(2012年2月23日付 英フィナンシャル・タイムズ紙)
アイルランド政府が最大30億ユーロの国有資産を売却する。EU欧州委員会、欧州中央銀行(ECB)、国際通貨基金(IMF)の3者(トロイカ)から、国有資産の売却益の3分の1を雇用創出策に充ててもよいと承認されたことを受けた動きである。
■トロイカから譲歩を勝ち取る
売却されるのはガス公社の小売・資産部門と電力供給公社(ESB)のエネルギー供給事業の一部、エアリンガス航空の政府保有株25%。ESBの少数株売却は、民営化を巡り労働組合から懸念の声が上がっているため断念した。
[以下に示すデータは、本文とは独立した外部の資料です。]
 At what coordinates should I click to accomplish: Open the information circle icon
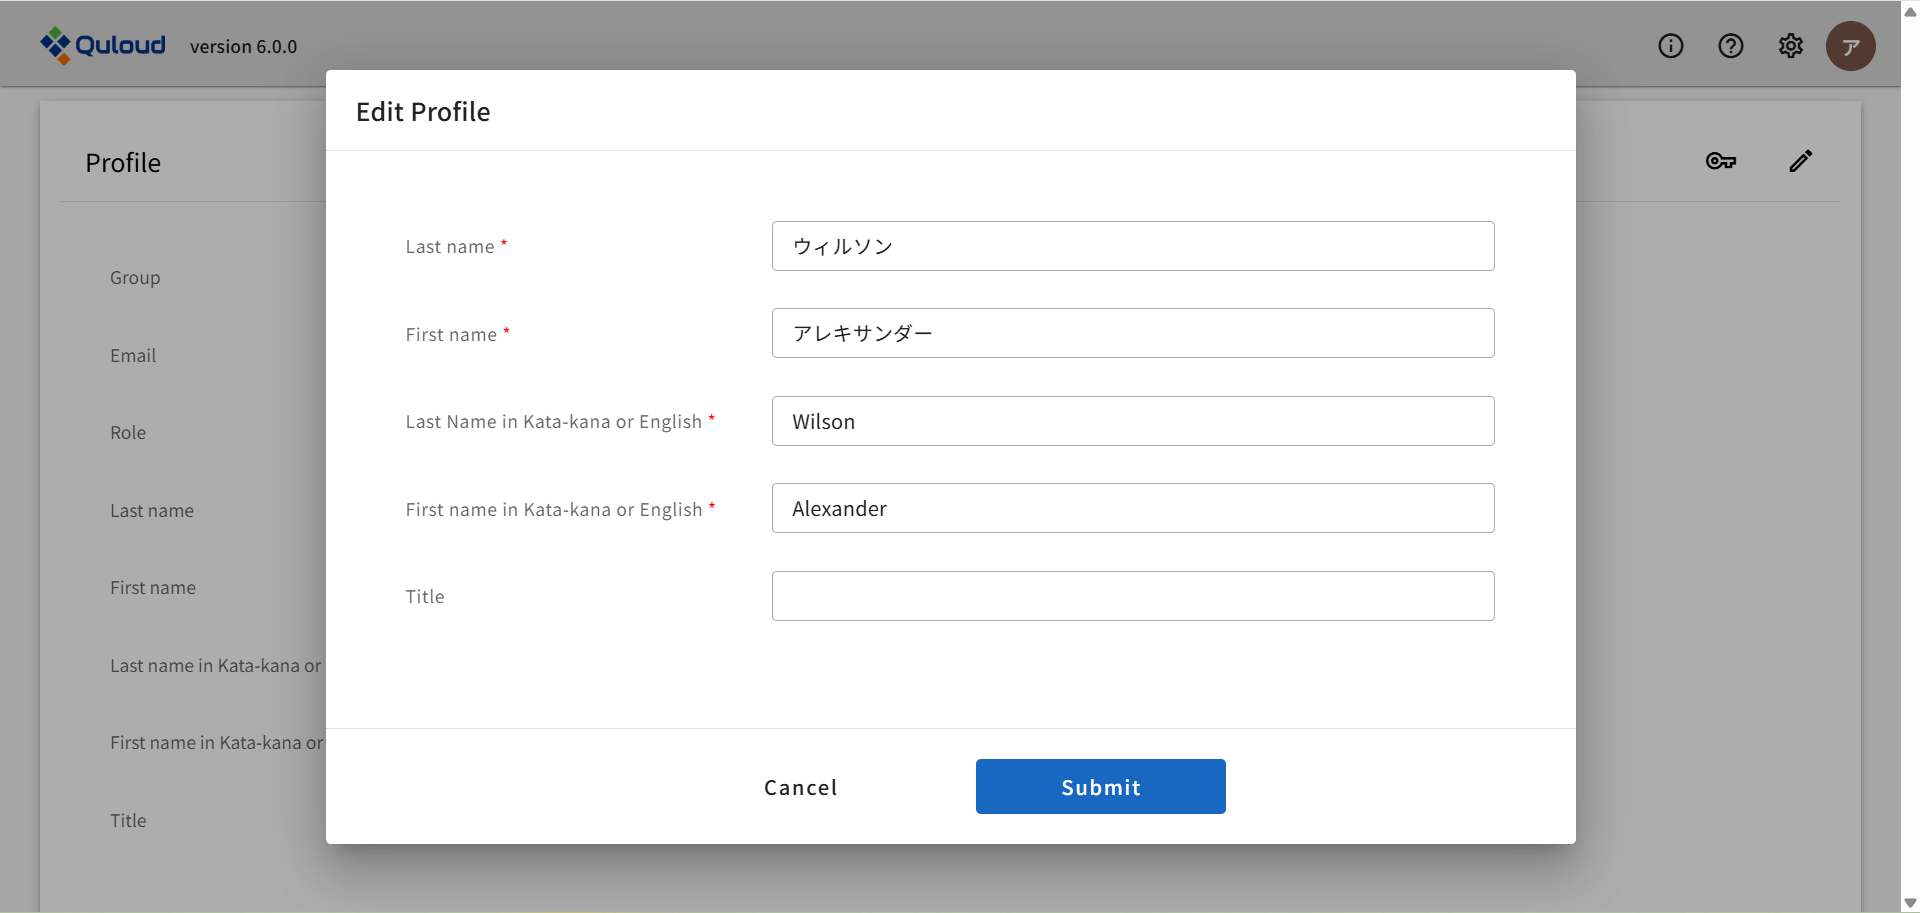[x=1670, y=46]
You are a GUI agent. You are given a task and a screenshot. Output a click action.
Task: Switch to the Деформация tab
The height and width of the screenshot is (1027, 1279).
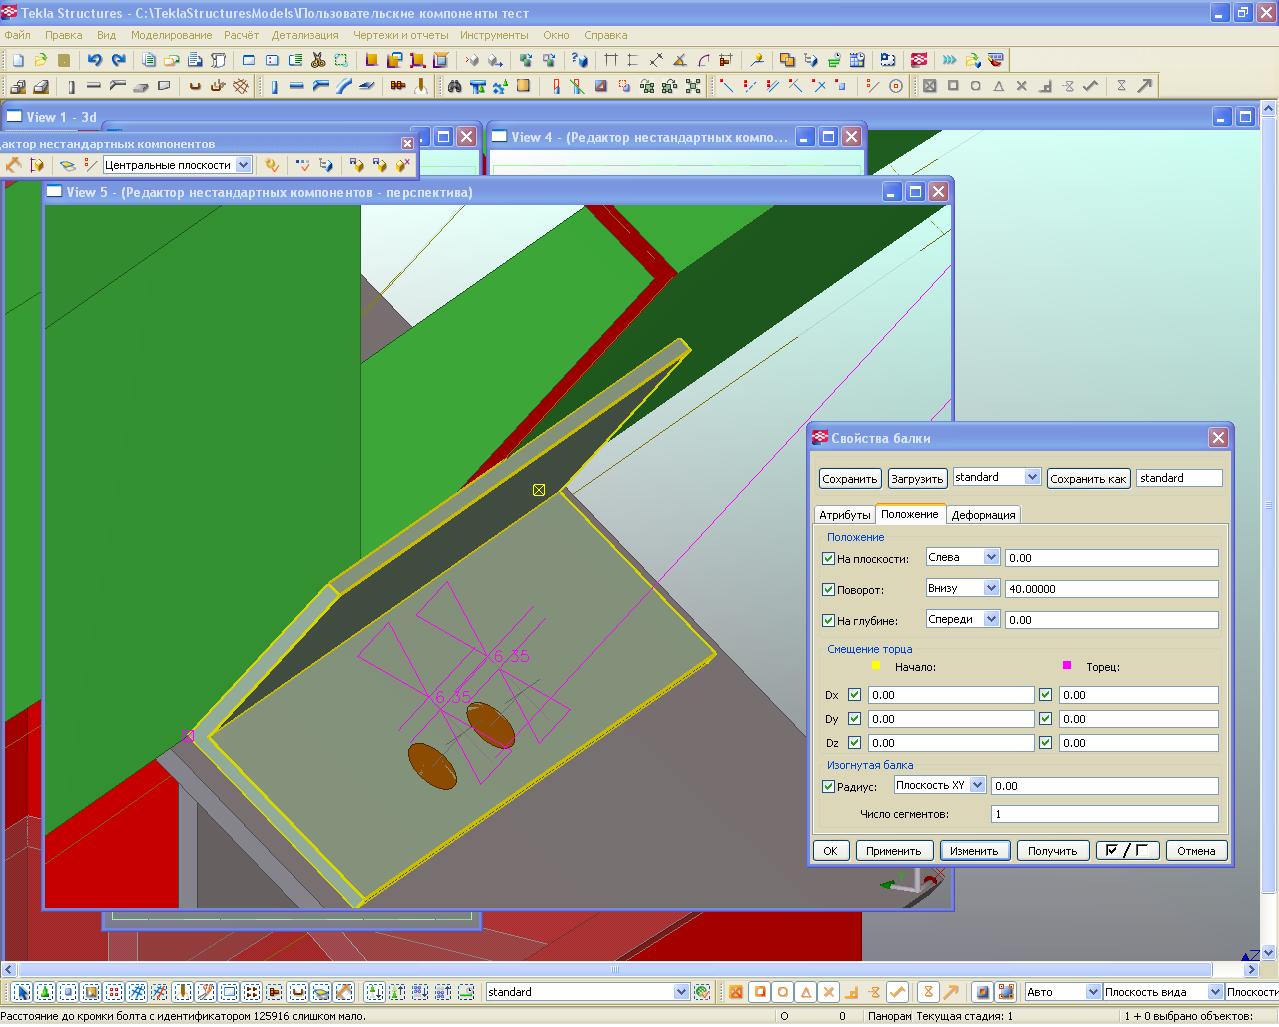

アイルランド政府はこの数カ月間、国有資産の売却益の一部を、負債の返済だけでなく雇用創出に充当できるようトロイカと交渉を重ねてきた。突破口が開けたのは先月のEUとIMFの監視団訪問時だった。アイルランドが救済策で定められた目標をこれまですべて達成し、順調な景気回復を遂げていることが評価され、譲歩を勝ち取った。
アイルランドのブレンダン・ハウリン公共支出・改革相は「これはトロイカの姿勢が大きく変わったことを示しており、アイルランドの景気回復はさらに進むだろう。この譲歩はアイルランドに対する特例で、他の債務危機国には適用されていない」と成果を強調してみせた。
■売却は来年開始、最低でも10億ユーロ
エンダ・ケニー首相は2013年から一部資産の売却を開始する意向を明らかにした。
統一アイルランド党と労働党の連立政府は昨年の総選挙で勝利した際、失業対策を最優先すると公約した。いくつかの雇用対策を講じたにもかかわらず、失業率は14.2%で高止まりしている。
今回のトロイカとの合意では、アイルランド政府は資産売却益の3分の1を再投資できる前提として、最低10億ユーロの資産を売却しなくてはならない。
ハウリン公共支出相によれば、国は国営森林管理会社の一部資産の売却も検討しているという。ただし、同社の土地については売却せず、納税者に価値をもたらさない資産は売却しないと強調した。
アイルランド最大の労組SIPTUのジャック・オコナー事務局長は、市場が低迷している状況で資産売却を行う政府の決定は国民にとり残念きわまりないと批判した。